La Cour de Justice de l’Union, suite à une saisine en interprétation de la Cour de Cassation, a en effet tranché : les pratiques et accords entre agriculteurs, membres d’une Organisation de producteurs (OP) reconnue ou d’une association d’organisations de producteurs (AOP), peuvent échapper à l’application du droit de la concurrence si ces pratiques poursuivent les objectifs fixés par les co-législateurs de l’Union. En revanche, les accords, notamment la fixation d’un prix minimum, entre entités économiques indépendantes, reconnues ou non en tant qu’OP ou AOP, ne peuvent pas échapper à l’interdiction des ententes.
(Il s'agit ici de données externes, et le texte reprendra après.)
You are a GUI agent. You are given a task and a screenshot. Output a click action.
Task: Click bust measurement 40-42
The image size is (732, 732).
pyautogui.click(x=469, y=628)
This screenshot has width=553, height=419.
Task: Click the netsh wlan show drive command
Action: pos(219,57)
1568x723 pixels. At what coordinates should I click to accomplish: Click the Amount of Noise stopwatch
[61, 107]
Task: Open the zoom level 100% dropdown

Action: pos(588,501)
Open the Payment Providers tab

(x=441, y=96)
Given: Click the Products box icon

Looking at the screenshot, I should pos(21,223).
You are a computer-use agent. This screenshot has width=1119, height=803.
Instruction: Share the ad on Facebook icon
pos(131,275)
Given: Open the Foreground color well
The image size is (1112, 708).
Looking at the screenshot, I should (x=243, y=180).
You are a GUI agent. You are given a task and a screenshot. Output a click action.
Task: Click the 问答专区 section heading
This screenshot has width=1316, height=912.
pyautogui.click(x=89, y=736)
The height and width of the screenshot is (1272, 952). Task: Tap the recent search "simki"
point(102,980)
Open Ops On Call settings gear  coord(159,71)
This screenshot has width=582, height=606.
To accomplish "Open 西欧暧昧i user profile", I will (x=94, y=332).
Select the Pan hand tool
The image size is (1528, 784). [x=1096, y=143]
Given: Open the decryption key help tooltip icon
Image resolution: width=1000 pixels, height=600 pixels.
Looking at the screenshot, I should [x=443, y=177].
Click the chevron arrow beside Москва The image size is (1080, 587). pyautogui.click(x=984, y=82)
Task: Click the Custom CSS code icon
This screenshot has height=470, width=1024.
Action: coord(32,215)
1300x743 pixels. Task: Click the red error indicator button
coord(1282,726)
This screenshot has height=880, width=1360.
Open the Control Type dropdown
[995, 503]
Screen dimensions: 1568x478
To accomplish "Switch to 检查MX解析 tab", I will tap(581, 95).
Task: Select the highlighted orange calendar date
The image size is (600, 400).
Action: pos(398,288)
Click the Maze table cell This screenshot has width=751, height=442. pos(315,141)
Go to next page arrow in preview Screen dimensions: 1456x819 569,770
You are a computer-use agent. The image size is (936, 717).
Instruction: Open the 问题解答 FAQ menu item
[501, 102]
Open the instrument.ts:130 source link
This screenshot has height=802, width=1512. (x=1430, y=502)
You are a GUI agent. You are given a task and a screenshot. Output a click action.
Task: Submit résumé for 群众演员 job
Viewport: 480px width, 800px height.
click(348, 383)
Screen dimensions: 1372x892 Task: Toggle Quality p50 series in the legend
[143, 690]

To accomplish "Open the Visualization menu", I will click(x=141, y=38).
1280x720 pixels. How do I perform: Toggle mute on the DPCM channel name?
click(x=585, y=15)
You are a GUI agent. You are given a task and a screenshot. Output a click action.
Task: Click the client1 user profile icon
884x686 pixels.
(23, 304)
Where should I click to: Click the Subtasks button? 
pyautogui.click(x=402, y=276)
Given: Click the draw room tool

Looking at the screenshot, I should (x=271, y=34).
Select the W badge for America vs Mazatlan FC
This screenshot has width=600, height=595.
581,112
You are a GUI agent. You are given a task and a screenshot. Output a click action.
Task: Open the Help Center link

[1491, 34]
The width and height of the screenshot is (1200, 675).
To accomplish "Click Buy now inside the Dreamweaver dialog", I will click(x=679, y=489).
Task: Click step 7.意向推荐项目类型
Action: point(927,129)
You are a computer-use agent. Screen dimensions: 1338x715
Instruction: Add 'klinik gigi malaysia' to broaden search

« Le Parlement européen a eu raison de tenir dans le cadre de la négociation Omnibus ; notre approche soulignant le rôle central des OP et AOP reconnues et la nécessité de sécuriser l’exercice de leur mission par rapport à l’application du droit de la concurrence est maintenant confirmée par la juridiction suprême de l’Union. Je note néanmoins une subtile différence : en dépit de ses détracteurs qui annonçaient la création de monopole sur le marché par des OP de paille si ses propositions venaient à passer, le Parlement européen a défendu la constitution d’OP véritablement économiques tournées vers le marché, condition nécessaire pour déroger au droit de la concurrence, et l’obligation de ne pas exclure la concurrence du marché » a ajouté le député européen.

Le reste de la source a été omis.